個人的にトランプ大統領は嫌いです。かわいげも感じないし、ジョークにも笑えません。むろん、ルックスもまったくNGです(笑)。それは、私が在米しており、彼がたくさんのTV番組に出ていた頃からずっと変わらず、当時から私は、彼のパワーゲームスタンスには到底賛同できなかったからです。

 字幕を付けてお楽しみください。憎々しい感じだったのですが、個人的に好きな人は好きかもしれません。

報道の密度や正確度には差があり、本人でも側近でもなく、遠く離れた日本でどのように今後を見ればいいか?と問われたら、楽天的な私としては、「アメリカという生命力が、たったひとりの大統領によって、弱々しく乏しくなるとは思えない」ということでしょうか?逆に、どんなに素晴らしいと評価された大統領がいても、アメリカはやはり移民の国で、多様性によって進んできたわけです。

みんながあちこちで思った通りのことを表現し、表現しないまでも考え、思った通りの人生を暮らし、それが儘ならぬ場合にはポップカルチャーやその他で憂さを晴らし、それでもやはりLife goes onとなっていく、という印象です。

これが大統領の評価ランキングです

アメリカ大統領ランキング 真ん中より下にある表は、それぞれの項目をクリックすると順位が変わります。時代によって捉え方が違うのがわかります。

DonaldTrumpがMr. Presidentと呼ばれるようになった日、U.C. Berkeleyのキャンパスに通っていた頃のBush vs. Gore の大統領選時のことを、思い出してしまっていました。当時、思想的左の具現化が60年代からの校風だったBerekeleyでは、「Bushが大統領になることはありえない」という、なぜかの想定から物事は進んでいました。ですから、あの11月は多くの学生たちは絶望したのです。おそらく、今回は、あの数倍ほどの驚愕だったのではないかと想像しています。なぜならば、Bush Jr.にはテキサス知事という肩書や、父親も大統領だったことや、兄弟も政治家だった等の素地はあったのです。けれども、今回は、ビジネスマンバックグラウンドで、政治家としては至って浅い年月の経験しか持っていない人ですし、TVでも好き嫌いがはっきり分かれていることは、自明のことだったからです。U.C. Berkeleyに通う人であれば、おそらく政治態度としては8割近い割合で支持できないはずです。

東海岸のIvy Leagueと、公立校であるU.C. Berkeleyとの熱度やバックグラウンドには大いなる差があるので、ここはご理解ください。ただし、「隠れTrumpファンはZEROだ!」とは言い切りません。この世には絶対値など、めったにあるものではないですから。

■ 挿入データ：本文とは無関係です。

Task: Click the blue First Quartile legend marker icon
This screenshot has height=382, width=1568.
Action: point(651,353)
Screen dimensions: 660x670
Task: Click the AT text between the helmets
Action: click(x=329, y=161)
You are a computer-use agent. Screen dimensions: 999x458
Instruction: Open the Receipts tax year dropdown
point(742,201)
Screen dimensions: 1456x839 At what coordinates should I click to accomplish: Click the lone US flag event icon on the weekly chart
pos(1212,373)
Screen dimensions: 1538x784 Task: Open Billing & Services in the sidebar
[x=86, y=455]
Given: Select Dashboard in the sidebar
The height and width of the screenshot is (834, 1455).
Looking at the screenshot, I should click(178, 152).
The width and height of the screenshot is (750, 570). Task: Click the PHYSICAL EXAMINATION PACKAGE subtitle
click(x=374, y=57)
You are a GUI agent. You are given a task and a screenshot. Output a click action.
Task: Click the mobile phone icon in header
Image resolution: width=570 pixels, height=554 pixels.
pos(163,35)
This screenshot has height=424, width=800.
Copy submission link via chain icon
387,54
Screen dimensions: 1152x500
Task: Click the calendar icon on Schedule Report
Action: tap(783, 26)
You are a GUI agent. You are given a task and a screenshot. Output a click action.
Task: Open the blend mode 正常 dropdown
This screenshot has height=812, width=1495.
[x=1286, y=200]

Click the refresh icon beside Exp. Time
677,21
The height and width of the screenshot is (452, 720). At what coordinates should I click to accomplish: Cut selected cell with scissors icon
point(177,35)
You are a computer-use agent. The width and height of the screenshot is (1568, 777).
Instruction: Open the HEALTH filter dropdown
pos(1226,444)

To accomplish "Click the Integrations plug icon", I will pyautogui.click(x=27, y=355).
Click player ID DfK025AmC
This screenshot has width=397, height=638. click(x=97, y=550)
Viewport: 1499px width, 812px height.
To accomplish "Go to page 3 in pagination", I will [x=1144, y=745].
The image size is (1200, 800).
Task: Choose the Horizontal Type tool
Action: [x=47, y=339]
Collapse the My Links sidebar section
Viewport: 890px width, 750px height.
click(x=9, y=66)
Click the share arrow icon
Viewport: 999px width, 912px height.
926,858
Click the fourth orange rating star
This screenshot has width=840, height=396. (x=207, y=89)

今後、Mr. Presidentはいろいろやってくれることでしょうが、支持率の動きや国際関係などを見ていくと、任期が8年になることはないでしょう。任期途中で辞任した人は、WatergateのNixonニクソン大統領のみで、暗殺で副大統領が代理をしたケースしかあとはありません。4名います。

暗殺されたアメリカ大統領たち

それでもアメリカはアメリカの姿勢のまま、この生命力をアップダウンはあれどそれなりに維持し、このままの方向性で行くのです。たったひとりの大統領が、どの程度の差を生むか?という問いはあまりに愚かです。物事を中長期に見て行けば、ひとりができることはさほど大きくはありません。どちらか(政治の場合は右派と左派)に寄れば、必ず片方に戻ろうとする作用が生まれます。全体的に見れば、真ん中付近で落ち着くはずなのです。それは、統計学でも正規分布以外のデータがなかなか生まれないことでも証明されています。

アメリカ移住は、政治について考えていくよりは、むしろ、自分が住んでいた国との以下の差異について考えてみたほうがいいでしょう。

・ 仕事

・ 文化

・ 経済活動:買い物含む

・ 物価

・ 住宅

・ 教育

・ 宗教

・ 交通手段等のインフラ

・ 趣味楽しみ

などなどは、政治で大きく左右されていくかどうか?アメリカは大きな国です。たとえば、たとえDiva(歌姫)と言われる人であっても、これだけインターネットが使われるようになっても、メガヒットになるまでには1年ほどは悠に掛かります。ですので、これらの範囲に、トランプ大統領がどれだけ変化をもたらせるのか?というのは、微々たる範囲の微々たる量でしかないと思われます。

人はやはり自分によく作用するものを優先して選び取ります。あまり必要以上に心配しなくてもよさそうです。